Monday, June 22, 2009

Hold On

Hold On

1. Three Fingers and a Mariner’s Song
2. Tough Love
3. Maybe if Lucky
4. Wolves and Sheep
5. Rude Awakenings
6. Some Still Remain
7. Want It
8. Suffice to Waltz
9. Nectarine
10. Sometimes You Need to Lose
11. Leave Again
12. Hell or High Water
13. Whale in a River of Americana Dreams
14. Border Town
15. Last Offerings


I seriously considered leaving this one on the shelf. I've almost always had the approach of taking everything in from life experiences, second hand-stories, books and other media and pure musings, throwing them in a mental blender and setting it to puree until the finished product is complete fiction but still feels true (ideally anyway). Maybe I didn't set it to puree for long enough on this one. There are lots of chunks of me that are recognizably me... but they are often stuck to larger pieces that are fiction or simply not me. For example, I went to New York last winter, but Leave Again was written before the trip. It may seem like I drew from that trip, but in truth it only reflects my time in New York in the sense that I didn't feel the song was a complete misrepresentation that should be discarded after seeing the real place. The same can be said of other people around me; no character is really drawn from a single person if a real person was used at all. Still, while I can always explain away every song, it felt especially easy to misinterpret them in any number of ways I didn't like, and as a result I became terribly self-conscious and even told my fiancee it wold probably only exist on my computer and as the copy I gave her.

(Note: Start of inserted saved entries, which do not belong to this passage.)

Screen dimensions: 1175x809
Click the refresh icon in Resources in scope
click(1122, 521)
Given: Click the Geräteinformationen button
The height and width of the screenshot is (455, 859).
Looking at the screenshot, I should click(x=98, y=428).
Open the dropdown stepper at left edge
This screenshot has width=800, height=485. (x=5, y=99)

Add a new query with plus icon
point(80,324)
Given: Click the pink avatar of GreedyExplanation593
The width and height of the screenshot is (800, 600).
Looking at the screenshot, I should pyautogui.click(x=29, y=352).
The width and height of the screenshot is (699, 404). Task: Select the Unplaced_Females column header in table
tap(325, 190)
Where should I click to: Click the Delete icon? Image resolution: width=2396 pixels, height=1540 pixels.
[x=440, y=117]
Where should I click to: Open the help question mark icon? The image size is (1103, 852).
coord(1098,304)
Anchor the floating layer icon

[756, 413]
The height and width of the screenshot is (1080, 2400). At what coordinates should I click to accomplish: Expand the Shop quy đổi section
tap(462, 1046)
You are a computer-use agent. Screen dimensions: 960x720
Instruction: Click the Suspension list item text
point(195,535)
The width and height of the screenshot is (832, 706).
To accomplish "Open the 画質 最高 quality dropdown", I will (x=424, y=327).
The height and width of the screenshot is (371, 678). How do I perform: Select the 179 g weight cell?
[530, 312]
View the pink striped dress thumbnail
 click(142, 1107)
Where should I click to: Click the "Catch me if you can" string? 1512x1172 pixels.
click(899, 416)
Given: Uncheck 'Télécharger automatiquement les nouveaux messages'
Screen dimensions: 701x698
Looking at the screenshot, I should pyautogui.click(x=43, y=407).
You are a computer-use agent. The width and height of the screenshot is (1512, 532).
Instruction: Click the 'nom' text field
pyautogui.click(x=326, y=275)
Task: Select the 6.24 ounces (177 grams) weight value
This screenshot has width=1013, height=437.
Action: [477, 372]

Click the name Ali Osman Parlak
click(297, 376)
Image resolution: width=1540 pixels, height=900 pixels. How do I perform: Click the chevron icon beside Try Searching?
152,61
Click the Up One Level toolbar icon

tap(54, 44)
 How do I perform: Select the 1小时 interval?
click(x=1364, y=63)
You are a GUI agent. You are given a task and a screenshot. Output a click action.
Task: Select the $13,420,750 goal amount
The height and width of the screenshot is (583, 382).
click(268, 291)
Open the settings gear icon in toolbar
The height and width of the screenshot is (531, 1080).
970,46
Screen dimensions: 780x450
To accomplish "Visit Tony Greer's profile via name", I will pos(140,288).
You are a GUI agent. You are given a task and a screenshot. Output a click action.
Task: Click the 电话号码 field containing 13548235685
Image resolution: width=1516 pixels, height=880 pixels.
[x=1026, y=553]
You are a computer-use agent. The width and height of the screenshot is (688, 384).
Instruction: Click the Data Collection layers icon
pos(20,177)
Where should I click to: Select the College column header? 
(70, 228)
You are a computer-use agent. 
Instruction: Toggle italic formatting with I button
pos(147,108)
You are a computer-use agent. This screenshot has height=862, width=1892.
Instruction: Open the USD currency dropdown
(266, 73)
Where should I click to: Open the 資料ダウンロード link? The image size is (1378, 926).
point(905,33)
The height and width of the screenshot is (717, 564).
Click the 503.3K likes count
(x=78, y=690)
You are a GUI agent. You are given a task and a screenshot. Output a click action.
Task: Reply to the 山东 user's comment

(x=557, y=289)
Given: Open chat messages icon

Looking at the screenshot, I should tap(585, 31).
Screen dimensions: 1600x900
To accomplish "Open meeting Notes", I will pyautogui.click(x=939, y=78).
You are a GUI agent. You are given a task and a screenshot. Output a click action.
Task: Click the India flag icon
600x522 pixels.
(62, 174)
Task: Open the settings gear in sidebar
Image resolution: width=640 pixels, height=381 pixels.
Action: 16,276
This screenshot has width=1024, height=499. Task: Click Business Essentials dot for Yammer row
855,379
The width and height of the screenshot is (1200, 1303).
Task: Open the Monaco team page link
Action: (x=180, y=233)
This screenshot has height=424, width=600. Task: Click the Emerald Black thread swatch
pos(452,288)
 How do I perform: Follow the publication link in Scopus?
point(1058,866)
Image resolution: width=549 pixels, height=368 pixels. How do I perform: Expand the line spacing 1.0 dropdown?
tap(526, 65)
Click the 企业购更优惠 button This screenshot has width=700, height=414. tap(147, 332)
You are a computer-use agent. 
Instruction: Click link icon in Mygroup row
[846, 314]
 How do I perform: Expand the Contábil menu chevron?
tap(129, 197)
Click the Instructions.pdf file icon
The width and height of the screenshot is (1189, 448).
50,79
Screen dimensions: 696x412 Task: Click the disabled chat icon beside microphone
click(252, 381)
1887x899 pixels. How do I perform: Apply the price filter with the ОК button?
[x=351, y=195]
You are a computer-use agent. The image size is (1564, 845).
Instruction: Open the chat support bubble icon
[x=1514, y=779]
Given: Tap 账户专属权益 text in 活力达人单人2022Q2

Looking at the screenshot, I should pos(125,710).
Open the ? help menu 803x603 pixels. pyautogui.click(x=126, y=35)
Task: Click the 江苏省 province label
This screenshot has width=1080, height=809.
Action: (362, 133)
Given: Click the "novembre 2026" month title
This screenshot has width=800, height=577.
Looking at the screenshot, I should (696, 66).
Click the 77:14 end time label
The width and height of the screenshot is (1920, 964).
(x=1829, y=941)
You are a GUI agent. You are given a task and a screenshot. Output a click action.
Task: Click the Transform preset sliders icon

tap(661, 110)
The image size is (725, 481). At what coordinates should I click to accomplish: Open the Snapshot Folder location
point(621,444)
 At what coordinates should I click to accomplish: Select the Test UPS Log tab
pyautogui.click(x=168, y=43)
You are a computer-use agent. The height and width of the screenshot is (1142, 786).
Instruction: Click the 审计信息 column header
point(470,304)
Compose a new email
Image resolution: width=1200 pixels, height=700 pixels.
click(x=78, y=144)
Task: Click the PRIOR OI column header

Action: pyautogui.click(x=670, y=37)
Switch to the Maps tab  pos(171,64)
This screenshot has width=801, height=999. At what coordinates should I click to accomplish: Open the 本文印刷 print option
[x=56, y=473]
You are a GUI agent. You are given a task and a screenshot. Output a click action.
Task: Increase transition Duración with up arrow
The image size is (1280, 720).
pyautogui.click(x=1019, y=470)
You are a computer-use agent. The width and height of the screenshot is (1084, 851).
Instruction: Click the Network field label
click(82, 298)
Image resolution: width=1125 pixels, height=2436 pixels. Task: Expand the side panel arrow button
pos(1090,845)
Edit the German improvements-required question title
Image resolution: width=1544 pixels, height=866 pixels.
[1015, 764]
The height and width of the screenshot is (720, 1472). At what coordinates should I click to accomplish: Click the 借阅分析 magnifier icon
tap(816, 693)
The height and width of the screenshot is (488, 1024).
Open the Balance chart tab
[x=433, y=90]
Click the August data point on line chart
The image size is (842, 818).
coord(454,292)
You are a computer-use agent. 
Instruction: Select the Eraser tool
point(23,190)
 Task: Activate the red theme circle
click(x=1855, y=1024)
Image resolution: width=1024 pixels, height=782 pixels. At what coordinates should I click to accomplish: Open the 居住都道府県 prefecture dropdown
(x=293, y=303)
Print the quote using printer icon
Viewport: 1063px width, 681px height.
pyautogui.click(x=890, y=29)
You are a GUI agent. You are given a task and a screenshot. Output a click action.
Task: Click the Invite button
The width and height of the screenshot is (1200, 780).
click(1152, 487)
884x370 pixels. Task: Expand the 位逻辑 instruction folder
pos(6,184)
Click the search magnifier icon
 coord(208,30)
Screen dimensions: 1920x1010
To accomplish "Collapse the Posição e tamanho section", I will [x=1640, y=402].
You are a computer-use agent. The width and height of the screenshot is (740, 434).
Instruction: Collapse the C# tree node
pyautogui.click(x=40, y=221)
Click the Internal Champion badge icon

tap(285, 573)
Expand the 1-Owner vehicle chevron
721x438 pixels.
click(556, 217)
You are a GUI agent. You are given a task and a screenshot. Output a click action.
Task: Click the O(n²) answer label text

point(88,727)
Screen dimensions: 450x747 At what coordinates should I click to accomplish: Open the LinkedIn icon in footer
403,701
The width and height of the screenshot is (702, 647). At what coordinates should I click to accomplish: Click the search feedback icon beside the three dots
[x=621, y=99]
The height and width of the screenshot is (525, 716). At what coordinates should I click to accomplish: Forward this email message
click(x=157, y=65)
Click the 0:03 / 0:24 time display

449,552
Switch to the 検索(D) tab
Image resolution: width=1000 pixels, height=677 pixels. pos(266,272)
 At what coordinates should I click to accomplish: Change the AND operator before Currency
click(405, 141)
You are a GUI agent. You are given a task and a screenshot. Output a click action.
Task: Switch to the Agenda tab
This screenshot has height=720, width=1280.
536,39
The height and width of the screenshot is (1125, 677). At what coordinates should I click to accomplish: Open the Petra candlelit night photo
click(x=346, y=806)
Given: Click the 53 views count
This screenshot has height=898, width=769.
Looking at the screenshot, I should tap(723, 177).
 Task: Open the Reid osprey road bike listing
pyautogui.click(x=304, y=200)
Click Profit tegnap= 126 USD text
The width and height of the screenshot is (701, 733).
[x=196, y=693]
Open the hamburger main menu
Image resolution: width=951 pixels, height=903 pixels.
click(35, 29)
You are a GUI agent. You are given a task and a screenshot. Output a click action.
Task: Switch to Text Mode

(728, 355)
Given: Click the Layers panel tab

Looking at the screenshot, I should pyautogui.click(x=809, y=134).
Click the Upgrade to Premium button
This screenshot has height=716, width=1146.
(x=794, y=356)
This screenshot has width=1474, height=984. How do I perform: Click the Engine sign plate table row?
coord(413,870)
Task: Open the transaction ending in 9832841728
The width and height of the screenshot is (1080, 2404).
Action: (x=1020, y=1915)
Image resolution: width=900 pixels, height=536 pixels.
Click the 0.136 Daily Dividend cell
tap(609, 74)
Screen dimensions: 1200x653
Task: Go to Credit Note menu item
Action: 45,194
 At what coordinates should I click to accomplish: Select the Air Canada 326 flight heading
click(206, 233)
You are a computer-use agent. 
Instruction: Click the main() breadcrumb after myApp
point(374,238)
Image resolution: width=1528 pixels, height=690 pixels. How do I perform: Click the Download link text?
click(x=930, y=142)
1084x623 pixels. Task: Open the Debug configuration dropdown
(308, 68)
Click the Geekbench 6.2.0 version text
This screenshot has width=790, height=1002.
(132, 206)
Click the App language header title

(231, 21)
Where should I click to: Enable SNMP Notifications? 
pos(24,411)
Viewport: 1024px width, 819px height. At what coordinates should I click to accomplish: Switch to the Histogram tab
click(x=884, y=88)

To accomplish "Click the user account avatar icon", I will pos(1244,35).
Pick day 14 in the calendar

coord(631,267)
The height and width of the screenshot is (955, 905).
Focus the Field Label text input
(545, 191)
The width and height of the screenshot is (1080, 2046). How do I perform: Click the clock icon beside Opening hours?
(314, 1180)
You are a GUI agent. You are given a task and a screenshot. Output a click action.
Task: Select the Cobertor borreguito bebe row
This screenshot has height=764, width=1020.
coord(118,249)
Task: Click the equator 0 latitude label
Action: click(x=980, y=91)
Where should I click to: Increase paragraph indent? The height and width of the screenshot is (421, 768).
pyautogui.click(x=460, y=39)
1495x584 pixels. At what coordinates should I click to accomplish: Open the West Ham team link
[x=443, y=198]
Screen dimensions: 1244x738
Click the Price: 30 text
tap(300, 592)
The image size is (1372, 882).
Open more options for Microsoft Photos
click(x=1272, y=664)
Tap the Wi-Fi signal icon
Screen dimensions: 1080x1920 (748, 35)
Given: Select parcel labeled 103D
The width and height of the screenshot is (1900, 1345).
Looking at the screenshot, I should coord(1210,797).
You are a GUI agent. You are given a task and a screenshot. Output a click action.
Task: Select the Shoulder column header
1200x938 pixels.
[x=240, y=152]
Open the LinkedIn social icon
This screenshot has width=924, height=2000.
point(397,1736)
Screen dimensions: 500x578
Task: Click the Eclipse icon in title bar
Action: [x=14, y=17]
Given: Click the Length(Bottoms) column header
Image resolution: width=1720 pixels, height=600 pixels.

I changed my mind mostly because I could give this disclaimer. Yes I wrote it across a massive relationship arc from good, to crisis, to recovery, to happily reformed better than ever. Yes, it was written during my senior year at UVA, and possibly the end of my academic career. And yes, it was written during one of the most significant presidential elections of my life-time so far. That said, like all of my works, I can't imagine a more perilous way to approach these songs than to assume they are autobiographical. It's all very personal on one level or another, but first and foremost it is art.